WHAT THE TASK REQUIRES – Let your answer be the line containing "Task: Click the orange lock icon" and every line below it to the end of the records, copied exactly.

Collected data:
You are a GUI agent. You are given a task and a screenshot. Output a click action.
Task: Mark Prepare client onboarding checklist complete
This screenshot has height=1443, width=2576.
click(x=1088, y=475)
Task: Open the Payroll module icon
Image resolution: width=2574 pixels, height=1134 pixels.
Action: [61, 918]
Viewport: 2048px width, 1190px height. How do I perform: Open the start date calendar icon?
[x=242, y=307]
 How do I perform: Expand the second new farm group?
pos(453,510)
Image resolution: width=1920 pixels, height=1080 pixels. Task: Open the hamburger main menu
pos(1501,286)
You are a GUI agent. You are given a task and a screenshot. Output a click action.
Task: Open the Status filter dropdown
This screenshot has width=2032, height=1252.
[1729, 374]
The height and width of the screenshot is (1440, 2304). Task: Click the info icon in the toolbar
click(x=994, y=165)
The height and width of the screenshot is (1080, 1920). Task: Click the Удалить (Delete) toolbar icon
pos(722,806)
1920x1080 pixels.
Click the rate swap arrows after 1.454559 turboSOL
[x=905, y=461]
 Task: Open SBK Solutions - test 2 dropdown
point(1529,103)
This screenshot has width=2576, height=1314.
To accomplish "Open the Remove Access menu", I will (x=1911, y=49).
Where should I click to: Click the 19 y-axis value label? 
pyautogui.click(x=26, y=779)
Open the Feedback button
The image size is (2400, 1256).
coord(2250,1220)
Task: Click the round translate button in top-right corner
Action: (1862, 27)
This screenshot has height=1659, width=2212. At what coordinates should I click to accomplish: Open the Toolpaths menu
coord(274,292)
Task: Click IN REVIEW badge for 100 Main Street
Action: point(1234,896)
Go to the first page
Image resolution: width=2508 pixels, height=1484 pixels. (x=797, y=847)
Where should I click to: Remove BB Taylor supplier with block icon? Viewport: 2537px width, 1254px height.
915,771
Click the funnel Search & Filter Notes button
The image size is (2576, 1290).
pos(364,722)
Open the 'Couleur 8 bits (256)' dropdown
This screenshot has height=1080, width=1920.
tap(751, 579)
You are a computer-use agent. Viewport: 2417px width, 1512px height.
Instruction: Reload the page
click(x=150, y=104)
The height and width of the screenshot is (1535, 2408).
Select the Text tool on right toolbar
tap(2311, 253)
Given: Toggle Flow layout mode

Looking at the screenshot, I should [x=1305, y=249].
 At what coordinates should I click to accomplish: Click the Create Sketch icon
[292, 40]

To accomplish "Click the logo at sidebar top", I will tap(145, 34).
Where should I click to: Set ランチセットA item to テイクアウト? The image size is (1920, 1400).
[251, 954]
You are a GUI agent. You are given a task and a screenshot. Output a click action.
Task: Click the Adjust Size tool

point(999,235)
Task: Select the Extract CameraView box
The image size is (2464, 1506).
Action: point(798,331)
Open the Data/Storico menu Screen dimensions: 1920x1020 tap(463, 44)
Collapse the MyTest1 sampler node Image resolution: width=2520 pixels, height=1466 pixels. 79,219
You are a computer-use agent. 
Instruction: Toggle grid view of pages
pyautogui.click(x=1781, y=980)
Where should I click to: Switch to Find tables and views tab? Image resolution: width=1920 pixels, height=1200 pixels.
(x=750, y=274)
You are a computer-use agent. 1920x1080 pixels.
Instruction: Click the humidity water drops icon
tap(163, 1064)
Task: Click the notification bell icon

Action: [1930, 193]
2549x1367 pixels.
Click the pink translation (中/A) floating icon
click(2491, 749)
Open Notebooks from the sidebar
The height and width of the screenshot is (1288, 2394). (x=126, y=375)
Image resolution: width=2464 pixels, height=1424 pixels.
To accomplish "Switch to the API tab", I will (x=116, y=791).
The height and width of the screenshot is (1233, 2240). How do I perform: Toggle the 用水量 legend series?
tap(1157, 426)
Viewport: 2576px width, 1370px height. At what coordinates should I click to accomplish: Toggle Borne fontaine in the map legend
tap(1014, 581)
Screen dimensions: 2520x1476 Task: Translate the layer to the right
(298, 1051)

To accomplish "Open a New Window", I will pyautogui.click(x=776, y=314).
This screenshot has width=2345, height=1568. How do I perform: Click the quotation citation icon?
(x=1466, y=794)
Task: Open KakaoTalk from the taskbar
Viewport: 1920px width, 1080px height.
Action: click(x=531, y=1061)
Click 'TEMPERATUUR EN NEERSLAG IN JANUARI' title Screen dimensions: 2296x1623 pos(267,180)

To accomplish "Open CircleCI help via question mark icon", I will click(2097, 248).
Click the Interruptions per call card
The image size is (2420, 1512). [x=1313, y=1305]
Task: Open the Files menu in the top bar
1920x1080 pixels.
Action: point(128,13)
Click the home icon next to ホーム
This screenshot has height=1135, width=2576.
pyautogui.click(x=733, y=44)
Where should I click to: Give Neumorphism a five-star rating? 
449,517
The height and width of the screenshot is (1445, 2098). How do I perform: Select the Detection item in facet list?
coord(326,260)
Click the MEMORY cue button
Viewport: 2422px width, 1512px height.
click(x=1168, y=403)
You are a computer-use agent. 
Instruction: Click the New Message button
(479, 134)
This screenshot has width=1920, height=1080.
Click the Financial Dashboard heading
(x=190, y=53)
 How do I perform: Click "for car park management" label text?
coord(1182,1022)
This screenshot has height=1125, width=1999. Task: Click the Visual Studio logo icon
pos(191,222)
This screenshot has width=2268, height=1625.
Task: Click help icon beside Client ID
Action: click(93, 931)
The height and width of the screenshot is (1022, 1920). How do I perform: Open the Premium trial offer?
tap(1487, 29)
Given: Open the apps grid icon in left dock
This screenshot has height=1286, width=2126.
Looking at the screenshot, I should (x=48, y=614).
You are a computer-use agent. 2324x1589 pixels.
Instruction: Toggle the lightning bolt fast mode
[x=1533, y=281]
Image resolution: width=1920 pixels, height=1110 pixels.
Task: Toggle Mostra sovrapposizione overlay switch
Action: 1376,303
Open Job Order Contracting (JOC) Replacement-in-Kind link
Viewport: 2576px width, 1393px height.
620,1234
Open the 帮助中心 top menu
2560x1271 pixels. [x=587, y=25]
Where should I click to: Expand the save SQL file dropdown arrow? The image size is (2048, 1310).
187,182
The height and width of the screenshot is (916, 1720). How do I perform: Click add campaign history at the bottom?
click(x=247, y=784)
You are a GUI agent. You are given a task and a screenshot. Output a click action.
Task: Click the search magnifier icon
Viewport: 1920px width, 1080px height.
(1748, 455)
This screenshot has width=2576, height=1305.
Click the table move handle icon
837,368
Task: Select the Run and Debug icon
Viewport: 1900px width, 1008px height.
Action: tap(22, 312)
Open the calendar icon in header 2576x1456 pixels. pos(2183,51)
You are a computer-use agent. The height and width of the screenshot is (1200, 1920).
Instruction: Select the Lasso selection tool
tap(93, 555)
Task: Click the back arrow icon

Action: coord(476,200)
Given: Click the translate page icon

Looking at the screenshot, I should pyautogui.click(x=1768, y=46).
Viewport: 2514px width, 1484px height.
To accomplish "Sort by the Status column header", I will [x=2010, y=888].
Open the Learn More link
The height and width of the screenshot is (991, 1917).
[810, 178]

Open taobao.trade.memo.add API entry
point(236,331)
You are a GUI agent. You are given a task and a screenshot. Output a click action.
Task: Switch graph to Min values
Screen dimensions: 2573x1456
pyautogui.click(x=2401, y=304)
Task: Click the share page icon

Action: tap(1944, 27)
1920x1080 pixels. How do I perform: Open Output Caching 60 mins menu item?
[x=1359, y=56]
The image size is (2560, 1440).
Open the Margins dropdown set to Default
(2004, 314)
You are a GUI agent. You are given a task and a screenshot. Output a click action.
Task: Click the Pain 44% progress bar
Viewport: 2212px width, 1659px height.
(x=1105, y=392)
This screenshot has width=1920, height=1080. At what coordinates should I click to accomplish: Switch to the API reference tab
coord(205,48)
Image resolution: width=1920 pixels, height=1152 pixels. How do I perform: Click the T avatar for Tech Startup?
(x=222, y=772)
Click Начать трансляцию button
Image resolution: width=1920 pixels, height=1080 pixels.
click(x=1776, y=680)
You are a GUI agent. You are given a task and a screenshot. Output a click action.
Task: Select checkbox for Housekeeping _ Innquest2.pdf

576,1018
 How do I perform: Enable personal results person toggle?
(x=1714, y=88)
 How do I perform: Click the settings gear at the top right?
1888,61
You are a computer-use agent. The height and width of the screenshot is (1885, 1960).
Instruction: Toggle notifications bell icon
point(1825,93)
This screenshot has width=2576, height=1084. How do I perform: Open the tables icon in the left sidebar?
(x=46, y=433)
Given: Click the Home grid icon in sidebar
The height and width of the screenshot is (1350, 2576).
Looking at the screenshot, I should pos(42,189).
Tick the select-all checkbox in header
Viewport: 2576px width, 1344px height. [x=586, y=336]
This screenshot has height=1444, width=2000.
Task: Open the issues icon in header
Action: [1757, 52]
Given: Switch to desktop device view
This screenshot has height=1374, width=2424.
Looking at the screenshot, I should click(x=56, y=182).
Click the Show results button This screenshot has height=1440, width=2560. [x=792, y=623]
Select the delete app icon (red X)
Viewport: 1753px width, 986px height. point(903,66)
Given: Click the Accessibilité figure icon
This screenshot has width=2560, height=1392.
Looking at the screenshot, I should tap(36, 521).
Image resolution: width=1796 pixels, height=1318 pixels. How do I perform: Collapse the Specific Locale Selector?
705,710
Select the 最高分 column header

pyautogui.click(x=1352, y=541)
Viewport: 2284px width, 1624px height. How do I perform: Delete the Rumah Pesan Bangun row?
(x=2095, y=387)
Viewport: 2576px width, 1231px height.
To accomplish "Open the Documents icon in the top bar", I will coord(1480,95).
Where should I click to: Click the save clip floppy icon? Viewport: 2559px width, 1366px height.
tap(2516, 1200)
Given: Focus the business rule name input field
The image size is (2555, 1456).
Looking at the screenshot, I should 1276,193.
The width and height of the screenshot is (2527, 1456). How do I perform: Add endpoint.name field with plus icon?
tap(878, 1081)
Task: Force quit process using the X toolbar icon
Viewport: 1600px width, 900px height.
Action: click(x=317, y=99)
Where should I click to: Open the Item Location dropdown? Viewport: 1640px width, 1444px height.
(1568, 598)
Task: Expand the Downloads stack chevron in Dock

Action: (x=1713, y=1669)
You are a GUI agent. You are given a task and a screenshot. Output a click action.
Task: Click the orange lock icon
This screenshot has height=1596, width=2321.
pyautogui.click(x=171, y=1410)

YOUR SOLUTION –
Task: Click the orange lock icon
This screenshot has height=1596, width=2321.
pyautogui.click(x=171, y=1410)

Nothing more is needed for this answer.